I would suggest setting services.unifi.unifiPackage to your overridden package directly, just to make sure there’s no confusion over whether you’re actually referencing your overridden package or not. You could have your overlay define something like unifi-5_7_23 as an attribute name and then reference that for services.unifi.unifiPackage.

I would also suggest running something like nix show-derivation to print out your overridden package and make sure it looks correct.

eliasp · June 9, 2019, 11:18pm

Ok, so this actually worked:

In configuration.nix:

services.unifi.unifiPackage = pkgs.unifiCustom;

In overlays/unifi.nix:

self: super:
let
  unifiVersion = "5.10.24";
  unifiHash = "5d9022a71a1f35820fa578706caacfcf8a3c17601d2ee556252d74881bff6856";
in
{
  unifiCustom = super.unifi.overrideAttrs (attrs: {
    name = "unifi-controller-${unifiVersion}";
    src = self.fetchurl {
      url = "https://dl.ubnt.com/unifi/${unifiVersion}/unifi_sysvinit_all.deb";
      sha256 = unifiHash;
    };
  });
}

Although I see, that using another name avoids the collision, but I don’t really understand why there’s a collision in this case what should work just fine in other scenarios.

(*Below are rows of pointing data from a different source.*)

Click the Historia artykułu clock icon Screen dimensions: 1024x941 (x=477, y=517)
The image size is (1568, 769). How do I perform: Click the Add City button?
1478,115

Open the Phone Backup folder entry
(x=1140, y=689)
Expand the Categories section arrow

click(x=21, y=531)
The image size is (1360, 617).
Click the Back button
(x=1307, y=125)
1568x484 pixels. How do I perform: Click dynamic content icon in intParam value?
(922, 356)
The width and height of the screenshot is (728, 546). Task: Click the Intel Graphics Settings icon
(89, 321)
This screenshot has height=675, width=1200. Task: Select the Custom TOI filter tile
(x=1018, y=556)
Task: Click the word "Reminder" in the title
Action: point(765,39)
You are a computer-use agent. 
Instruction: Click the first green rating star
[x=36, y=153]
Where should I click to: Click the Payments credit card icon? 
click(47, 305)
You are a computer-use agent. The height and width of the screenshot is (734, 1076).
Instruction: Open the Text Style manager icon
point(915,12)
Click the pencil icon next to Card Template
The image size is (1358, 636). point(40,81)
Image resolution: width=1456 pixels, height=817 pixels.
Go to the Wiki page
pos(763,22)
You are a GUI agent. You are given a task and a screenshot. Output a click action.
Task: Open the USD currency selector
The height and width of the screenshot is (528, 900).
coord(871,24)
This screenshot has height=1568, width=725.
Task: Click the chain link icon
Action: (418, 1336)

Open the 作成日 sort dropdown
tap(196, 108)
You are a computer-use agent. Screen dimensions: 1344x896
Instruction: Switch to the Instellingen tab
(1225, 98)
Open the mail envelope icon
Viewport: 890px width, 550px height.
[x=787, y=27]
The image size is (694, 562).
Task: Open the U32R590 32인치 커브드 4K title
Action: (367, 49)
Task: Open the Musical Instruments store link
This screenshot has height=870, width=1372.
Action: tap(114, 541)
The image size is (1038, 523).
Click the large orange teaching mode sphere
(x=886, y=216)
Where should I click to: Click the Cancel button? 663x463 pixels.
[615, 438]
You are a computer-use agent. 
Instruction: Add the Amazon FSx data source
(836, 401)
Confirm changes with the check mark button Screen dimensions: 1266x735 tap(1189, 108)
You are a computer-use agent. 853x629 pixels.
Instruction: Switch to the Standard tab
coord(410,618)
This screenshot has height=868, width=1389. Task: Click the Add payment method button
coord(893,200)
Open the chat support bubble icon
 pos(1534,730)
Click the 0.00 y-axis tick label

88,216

Can anyone explain what’s going on here?

Nevertheless - thanks a lot to @fpletz and @lilyball

lilyball · June 10, 2019, 1:44am

Glad to hear you got it working! Overwriting the previous name should have worked as well, but I can’t tell you precisely what went wrong without seeing the full setup.